The Estreichs, who now live in Corvallis, Ore., opted not to do any prenatal screening during Theresa’s pregnancy; they figured it was pointless since false-positive rates are so high, and they didn’t want to have an amniocentesis, which can increase the chance of a miscarriage. Theresa insisted no matter what a test discovered, she wouldn’t have terminated the pregnancy anyway.
Still, the diagnosis was a shock to the couple.
By 21 months old, Laura was able to walk, crawl and eat. As she grew older, she continued to thrive, even if it was at a slower pace.
Now, at the age of 12, Estreich said she’s pretty much like any other girl on the verge of being a teenager. She enjoys playing video games, especially Minecraft, Halo and Just Dance. She loves going out to eat – especially if it involves pizza, and she participates in a national program called Girls on the Run. Laura has completed three 5K runs in the past few years, improving her time with each race.
And, much to Estreich’s delight, she enjoys assisting him in house renovations, something he talks about throughout the book.
“I don’t know what it is for boys; it’s therapeutic to break things,” Estreich said of his obsession with home-renovations.
'There are no special needs'
At school, Laura is included in mainstream classes about 60 percent of the time, Estreich said, adding that she has a wide variety of friends – including those with disabilities and those without.

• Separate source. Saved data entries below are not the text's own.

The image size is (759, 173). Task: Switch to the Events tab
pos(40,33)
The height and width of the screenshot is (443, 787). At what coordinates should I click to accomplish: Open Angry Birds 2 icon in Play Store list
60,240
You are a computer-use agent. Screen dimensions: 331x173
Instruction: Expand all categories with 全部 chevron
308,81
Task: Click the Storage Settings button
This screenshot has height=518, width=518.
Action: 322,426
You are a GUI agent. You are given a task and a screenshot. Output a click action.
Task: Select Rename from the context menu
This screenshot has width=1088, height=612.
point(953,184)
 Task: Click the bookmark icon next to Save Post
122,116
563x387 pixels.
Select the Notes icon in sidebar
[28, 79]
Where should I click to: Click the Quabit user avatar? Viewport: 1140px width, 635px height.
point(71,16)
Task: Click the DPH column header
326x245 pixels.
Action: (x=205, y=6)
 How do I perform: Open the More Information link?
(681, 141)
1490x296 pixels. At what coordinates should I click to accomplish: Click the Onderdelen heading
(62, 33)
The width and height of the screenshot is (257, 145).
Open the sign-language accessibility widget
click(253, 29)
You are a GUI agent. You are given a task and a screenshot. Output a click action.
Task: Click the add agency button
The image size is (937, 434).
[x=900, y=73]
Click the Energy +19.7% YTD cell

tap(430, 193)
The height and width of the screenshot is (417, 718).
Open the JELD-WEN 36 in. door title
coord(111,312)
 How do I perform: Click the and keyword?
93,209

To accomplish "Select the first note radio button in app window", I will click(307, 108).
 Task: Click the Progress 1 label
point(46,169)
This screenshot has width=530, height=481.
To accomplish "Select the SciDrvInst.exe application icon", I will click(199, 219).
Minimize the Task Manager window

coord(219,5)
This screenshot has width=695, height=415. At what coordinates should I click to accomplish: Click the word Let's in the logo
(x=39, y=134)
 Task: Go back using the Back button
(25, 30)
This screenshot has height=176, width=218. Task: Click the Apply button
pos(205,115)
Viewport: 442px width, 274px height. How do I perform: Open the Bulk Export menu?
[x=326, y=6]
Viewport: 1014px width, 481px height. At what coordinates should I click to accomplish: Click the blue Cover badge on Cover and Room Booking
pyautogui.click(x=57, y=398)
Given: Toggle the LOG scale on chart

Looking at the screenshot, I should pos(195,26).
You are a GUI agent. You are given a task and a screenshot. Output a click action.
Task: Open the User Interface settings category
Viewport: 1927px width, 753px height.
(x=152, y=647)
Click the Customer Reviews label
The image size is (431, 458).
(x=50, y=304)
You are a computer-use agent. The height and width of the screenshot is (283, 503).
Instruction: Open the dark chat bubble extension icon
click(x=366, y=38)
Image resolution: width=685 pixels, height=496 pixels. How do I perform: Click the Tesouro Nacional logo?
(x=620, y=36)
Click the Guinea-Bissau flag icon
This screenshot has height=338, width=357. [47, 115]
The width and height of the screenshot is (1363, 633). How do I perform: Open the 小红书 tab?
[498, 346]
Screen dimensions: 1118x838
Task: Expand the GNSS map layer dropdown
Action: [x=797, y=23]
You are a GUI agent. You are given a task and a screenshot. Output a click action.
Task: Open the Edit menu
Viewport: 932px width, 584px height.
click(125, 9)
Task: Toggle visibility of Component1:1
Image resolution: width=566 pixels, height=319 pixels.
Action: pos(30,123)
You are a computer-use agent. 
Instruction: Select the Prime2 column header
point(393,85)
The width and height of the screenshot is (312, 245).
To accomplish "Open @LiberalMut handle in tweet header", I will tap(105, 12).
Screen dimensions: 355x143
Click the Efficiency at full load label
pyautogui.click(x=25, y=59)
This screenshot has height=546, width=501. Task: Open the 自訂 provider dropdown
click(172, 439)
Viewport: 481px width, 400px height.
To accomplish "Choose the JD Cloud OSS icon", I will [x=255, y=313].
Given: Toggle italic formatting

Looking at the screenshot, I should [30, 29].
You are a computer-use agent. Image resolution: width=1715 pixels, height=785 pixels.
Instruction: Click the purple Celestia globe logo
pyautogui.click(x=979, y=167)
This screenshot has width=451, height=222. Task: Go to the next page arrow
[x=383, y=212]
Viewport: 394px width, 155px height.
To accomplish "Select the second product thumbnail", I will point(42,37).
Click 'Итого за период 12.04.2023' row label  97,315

Asked whether Laura knows she has Down syndrome, Estreich said he isn’t sure. “As far as she’s concerned, it’s Tuesday, she’s going to school, and she’s putting on a tutu and a tiara. I’m not even sure how she gets away with that.”
Estreich said he doesn’t think she really identifies with the condition – but doesn’t think it matters too much.
“The term special needs – well, someone made a point – there are no special needs,” Estreich said. “For my older and younger daughter, the needs are the same: to thrive and belong, and the way they go about that will be different. We’re trying to help her the best we can, (to) be what she can be. If we have to address Down syndrome to do that, we do. Otherwise, it’s ‘do your homework.’”
As for the future, Estreich hopes Laura can hold down a job, have friends and live with as much independence as possible. Estreich said he believes that Laura will even be able to live on her own someday.
And when people read his book, Estreich wants them to take away this message: They should see a person first - as opposed to the disability. Laura isn’t defined by the shape of her eyes, but rather her cheerful personality.
“I’d like people to think about who belongs in our society, and the obstacles to belonging,” Estreich said. “And (the book is) not just about (Laura) developing and getting through her medical troubles – but about my development as a parent.”